**The problem:**
Comb the records below for the string "agent" and copy each line where it turns up.

**Record extracts:**
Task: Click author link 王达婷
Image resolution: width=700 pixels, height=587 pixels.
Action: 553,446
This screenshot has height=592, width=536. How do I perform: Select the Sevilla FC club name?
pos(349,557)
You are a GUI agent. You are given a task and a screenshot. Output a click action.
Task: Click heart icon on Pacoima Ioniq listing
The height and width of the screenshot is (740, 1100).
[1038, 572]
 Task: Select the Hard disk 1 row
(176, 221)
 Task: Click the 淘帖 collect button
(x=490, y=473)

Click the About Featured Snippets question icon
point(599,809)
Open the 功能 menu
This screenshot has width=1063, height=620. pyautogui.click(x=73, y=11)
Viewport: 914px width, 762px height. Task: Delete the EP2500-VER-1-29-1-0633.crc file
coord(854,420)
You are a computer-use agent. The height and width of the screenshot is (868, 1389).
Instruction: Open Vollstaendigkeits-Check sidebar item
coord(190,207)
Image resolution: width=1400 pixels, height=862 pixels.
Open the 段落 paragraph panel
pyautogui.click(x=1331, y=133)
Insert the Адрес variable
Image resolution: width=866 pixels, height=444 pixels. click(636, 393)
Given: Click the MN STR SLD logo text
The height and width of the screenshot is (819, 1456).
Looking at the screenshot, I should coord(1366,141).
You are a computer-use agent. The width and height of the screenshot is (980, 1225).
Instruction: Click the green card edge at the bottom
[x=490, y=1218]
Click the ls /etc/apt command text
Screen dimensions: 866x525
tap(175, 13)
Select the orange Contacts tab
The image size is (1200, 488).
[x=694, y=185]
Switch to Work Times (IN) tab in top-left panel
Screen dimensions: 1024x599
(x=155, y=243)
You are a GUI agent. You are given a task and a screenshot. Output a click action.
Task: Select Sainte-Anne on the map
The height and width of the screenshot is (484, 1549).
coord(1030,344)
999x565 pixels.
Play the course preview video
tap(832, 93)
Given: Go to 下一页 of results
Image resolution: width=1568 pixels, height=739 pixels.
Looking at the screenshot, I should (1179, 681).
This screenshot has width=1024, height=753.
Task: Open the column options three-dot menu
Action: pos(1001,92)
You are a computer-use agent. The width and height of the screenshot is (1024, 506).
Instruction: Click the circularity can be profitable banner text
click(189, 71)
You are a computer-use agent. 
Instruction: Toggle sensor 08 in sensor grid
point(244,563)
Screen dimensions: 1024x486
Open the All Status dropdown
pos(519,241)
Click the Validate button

**Response to this exercise:**
You are a GUI agent. You are given a task and a screenshot. Output a click action.
You are a computer-use agent. The height and width of the screenshot is (868, 1389).
You are a computer-use agent. The width and height of the screenshot is (980, 1225).
You are a GUI agent. You are given a task and a screenshot. Output a click action.
You are a computer-use agent. The width and height of the screenshot is (1024, 506).
You are a computer-use agent. 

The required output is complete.